The experimental design includes evaluating the retrieval performance of different representation methods using the ArXivDoc benchmark. The experiments use multiple embedding models, including text and image embedding models. Retrieval performance is evaluated using nDCG@10, and the results show that interleaved text+image representations outperform document-as-image representations without requiring specialized training. Additionally, the experiments analyze the performance of different representations in text, table, and figure queries.

Results

Applications

The applications of this research include precise retrieval and analysis of scientific documents, particularly in applications requiring handling of complex document content. By preserving the structural information of documents, interleaved text+image representations can improve retrieval performance, applicable to academic research and industrial applications.

Limitations & Outlook

The limitations of this paper include:

1. The study focuses primarily on scientific documents, which may not be applicable to other types of documents.

2. The models and datasets used in the experiments may limit the generalizability of the results.

3. The specific needs of documents from different fields were not considered. Future research can expand the ArXivDoc benchmark to cover more domains and document types.

Plain Language Accessible to non-experts

Imagine you're in a library trying to find a book on a specific topic. The traditional method is to judge the content by the book's cover, which is like representing documents as images. While the cover can give you some information, you can't know the book's specific content. Now, suppose you can directly look at the book's table of contents and chapter titles, which is like using interleaved text+image representations. You can more accurately find the information you need because you can see the structure and content of the book. This is the core of this study: improving the accuracy of scientific document retrieval by preserving the structural information of documents.

ELI14 Explained like you're 14

Hey there! Imagine you're playing a treasure hunt game, and you need to find the treasure hidden in a big house. The traditional way is to guess the treasure's location by the house's appearance, just like treating documents as images. While you can see the house's exterior, you don't know the layout and details inside. Now, imagine you have a map of the house with each room and its contents labeled, which is like using interleaved text+image representations. You can find the treasure faster because you know what's in each room. That's the core of this study: improving the accuracy of scientific document retrieval by preserving the structural information of documents.

Glossary

Document-as-Image

A method of embedding rendered pages of documents as images. This approach performs poorly when handling text-rich scientific documents.

Used as input for vision-language models in scientific document retrieval.

Multimodal Representation

A representation method that combines information from multiple modalities, such as text and images.

Used to improve the accuracy of scientific document retrieval.

Vision-Language Model

A model capable of processing both images and text, typically used for multimodal tasks.

Used in this paper to generate descriptions of images.

LaTeX

A markup language used for typesetting scientific documents, capable of preserving the structural information of documents.
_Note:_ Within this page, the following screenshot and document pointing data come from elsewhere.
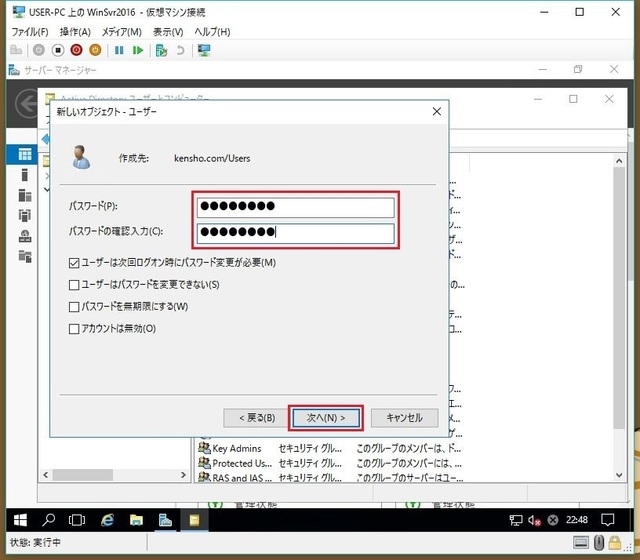Click the 次へ(N) > button
Viewport: 640px width, 560px height.
point(325,418)
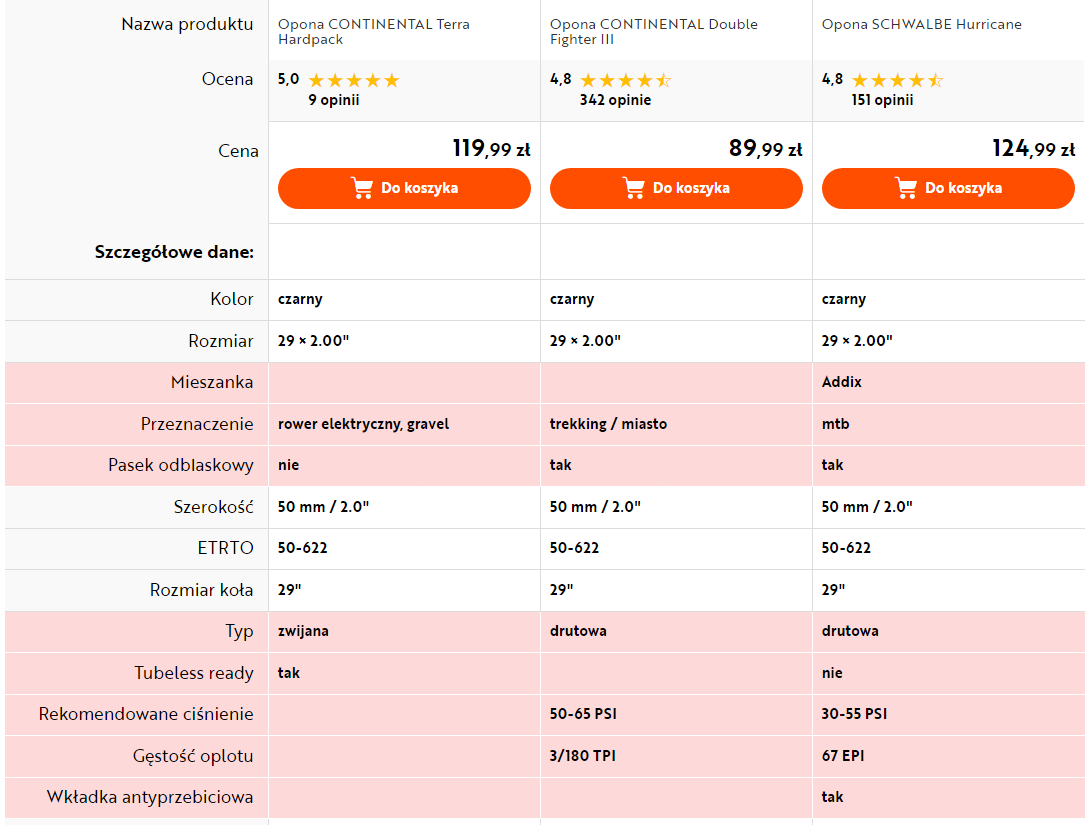Click star rating of Terra Hardpack tire
This screenshot has height=825, width=1089.
(x=354, y=81)
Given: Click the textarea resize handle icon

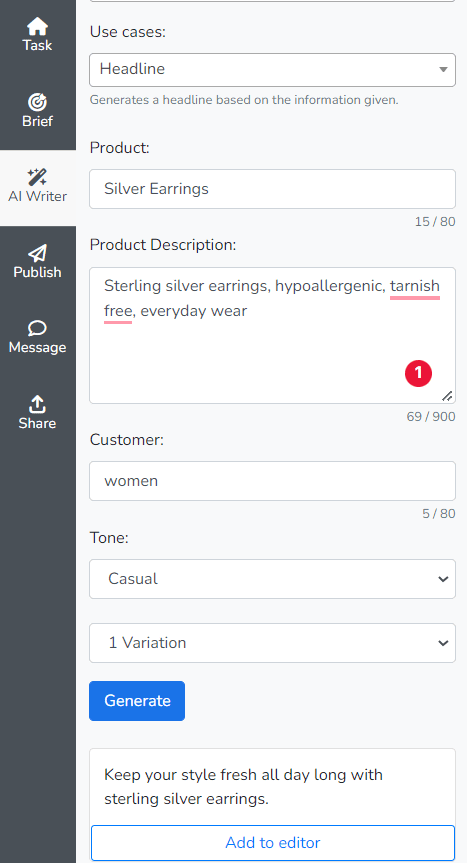Looking at the screenshot, I should click(447, 396).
Used to construct the ArXivDoc benchmark.

nDCG@10

A metric used to evaluate retrieval performance, measuring the ranking of relevant documents in the retrieval results.

Used to evaluate the retrieval performance of different representation methods.

Single-Vector Model

A model that represents an entire document or its part as a single vector.

Used to compare the retrieval performance of different representation methods.

Multi-Vector Model

A model that represents a document as multiple vectors, typically used to capture more fine-grained information.

Used to compare the retrieval performance of different representation methods.

ArXivDoc

A new benchmark for analyzing the effectiveness of different representation methods in scientific document retrieval.

Proposed in this paper to evaluate text, image, and multimodal representations.

Interleaved Text+Image Representation

A representation method that combines text and images, preserving the structural information of documents.

Proven in this paper to outperform document-as-image representations.

OCR (Optical Character Recognition)

A technology that converts text in images into editable text.

Used when processing documents without structured sources.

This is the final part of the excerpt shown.